**EXTRACT:**

******

ScrapeGraphAI / Scrapegraph-ai

Python scraper based on AI
https://scrapegraphai.com
MIT License
15.91k stars 1.3k forks source link

Scraping and look for information #830

Open silgon opened 1 day ago

silgon commented 1 day ago

The following is a script from the readme with two lines changed, prompt and source in the parameters' list of SmartScraperGraph. I ask to try to recover the classes used to search on the web with the ScrapeGraph-AI library. What I intend to do is a search that the script can crawl inside some of the tabs since i know that the information should be inside one of the pages.

import json
from scrapegraphai.graphs import SmartScraperGraph

# Define the configuration for the scraping pipeline
graph_config = {
    "llm": {
        "api_key": "YOUR_OPENAI_APIKEY",
        "model": "openai/gpt-4o-mini",
    },
    "verbose": True,
    "headless": False,
}

# Create the SmartScraperGraph instance
smart_scraper_graph = SmartScraperGraph(
    prompt="Find some information the classes used in the library for searching on the web",
    source="https://scrapegraph-ai.readthedocs.io/en/latest",
    config=graph_config
)

******

**SUPPLIED INFORMATION:**
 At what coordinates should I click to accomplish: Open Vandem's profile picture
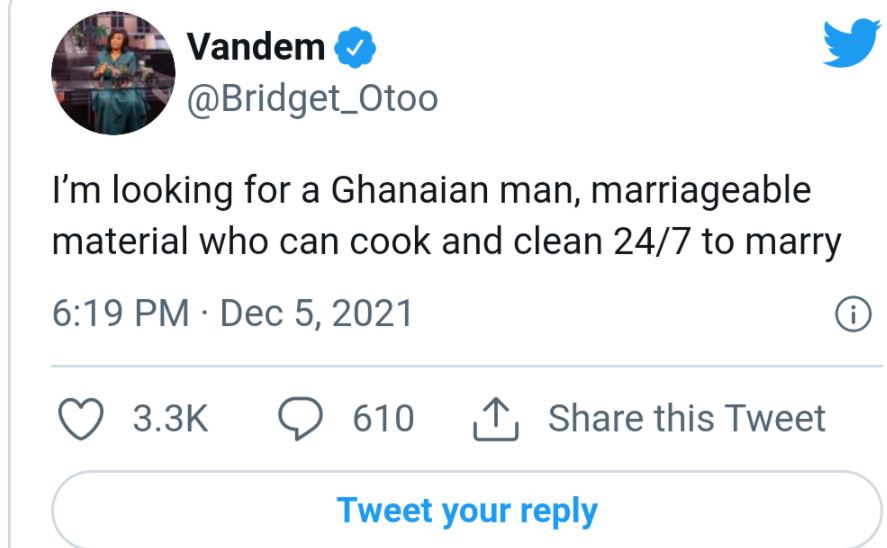click(x=111, y=75)
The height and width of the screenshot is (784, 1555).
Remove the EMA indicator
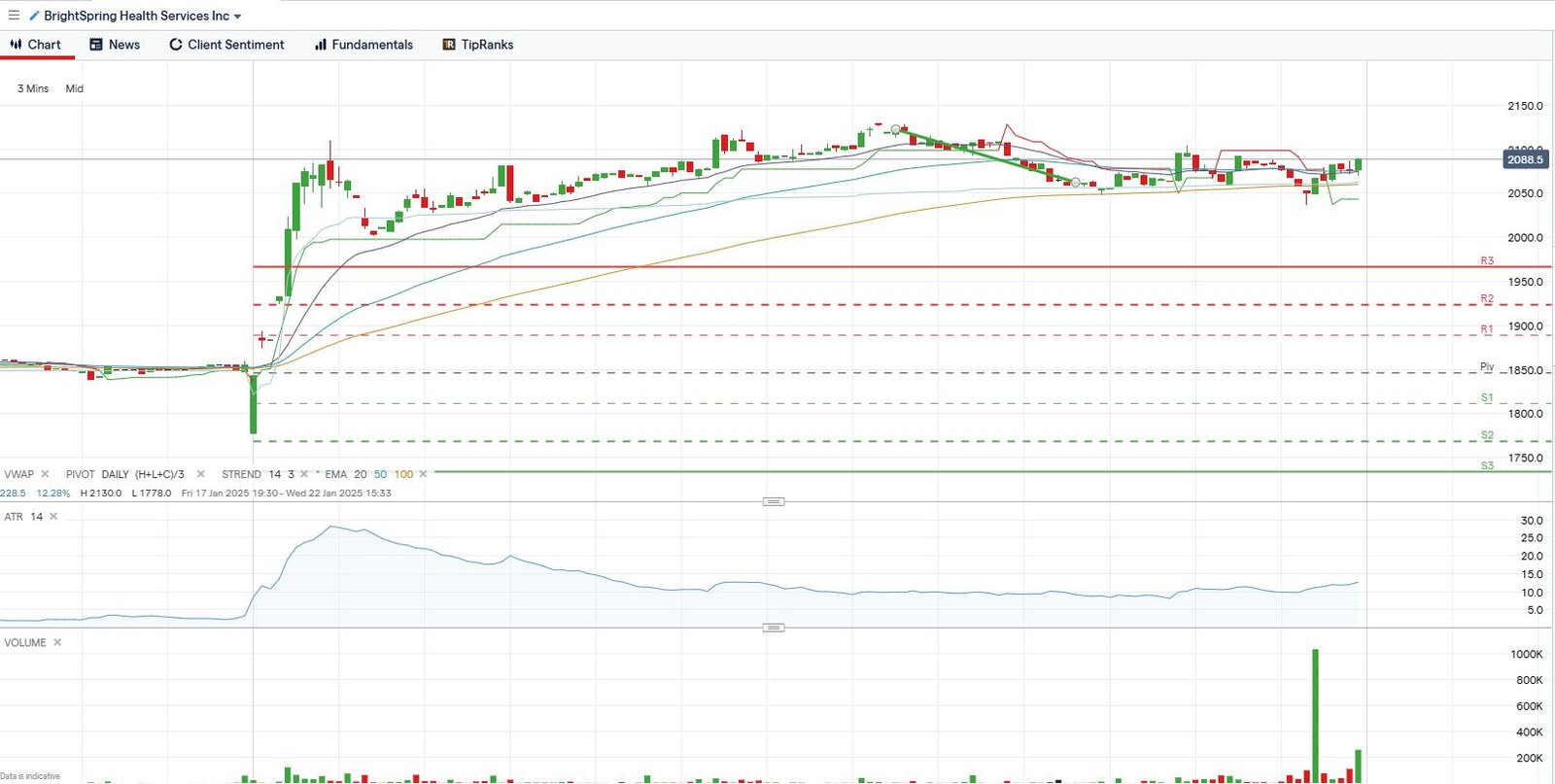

******

**EXERCISES TO COMPLETE:**
(1) In the ScrapeGraphAI issue, what model is set in the "llm" part of the configuration?
(2) Carry on the ScrapeGraphAI issue from where it stops.
The lines after the ScrapeGraphAI issue are separate material and are unrelated to it.

**PER-TASK ANSWERS:**
(1) openai/gpt-4o-mini

(2)
# Run the pipeline
result = smart_scraper_graph.run()
print(json.dumps(result, indent=4))

Result

--- Executing Fetch Node ---
--- (Fetching HTML from: https://scrapegraph-ai.readthedocs.io/en/latest) ---
--- Executing ParseNode Node ---
--- Executing GenerateAnswer Node ---
{
    "classes": "NA"
}

Well, of course it does not get the information since as you can see from the logs, it only fetches the url I gave. Is there any way within the library to do this? Thanks!

VinciGit00 commented 13 hours ago

Iterate it

silgon commented 2 hours ago

Well, that's kind of my first thought, I asked the question since you guys have a nice structure of nodes, I thought that that was a task that maybe falls nicer into that. I guess not then. Thx for the reply.